Task statement:
Would you restate all of the entries verbatim, minus any images?

Data for this exercise:
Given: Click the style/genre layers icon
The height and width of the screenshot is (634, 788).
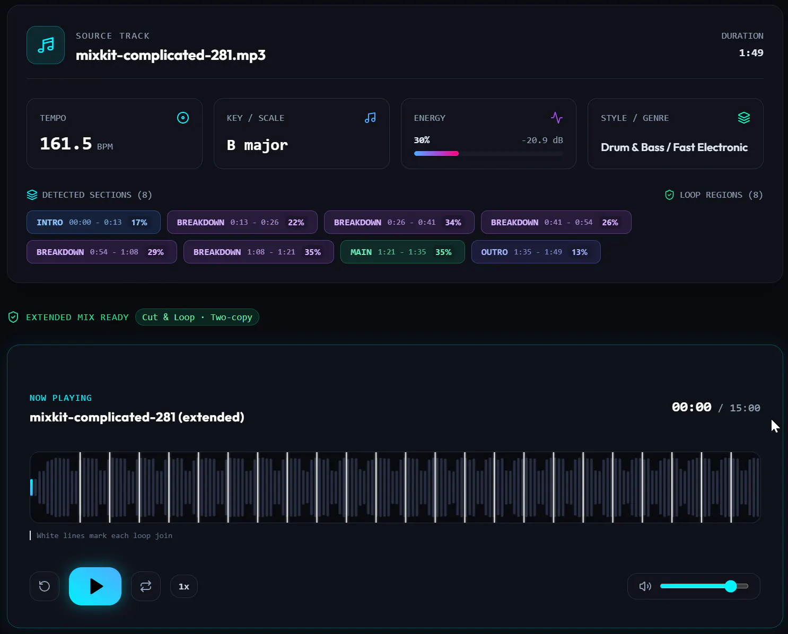Looking at the screenshot, I should (x=744, y=118).
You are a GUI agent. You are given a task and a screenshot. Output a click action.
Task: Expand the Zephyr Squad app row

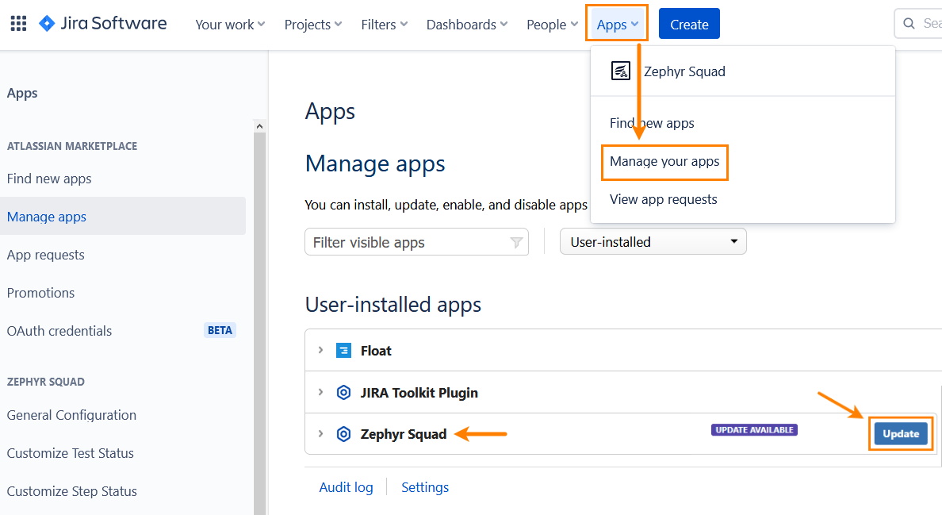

Output:
Given: Click the style/genre layers icon
The height and width of the screenshot is (634, 788).
Looking at the screenshot, I should (x=744, y=118).
You are a GUI agent. You are given a task and a screenshot. Output a click action.
Task: Expand the Zephyr Squad app row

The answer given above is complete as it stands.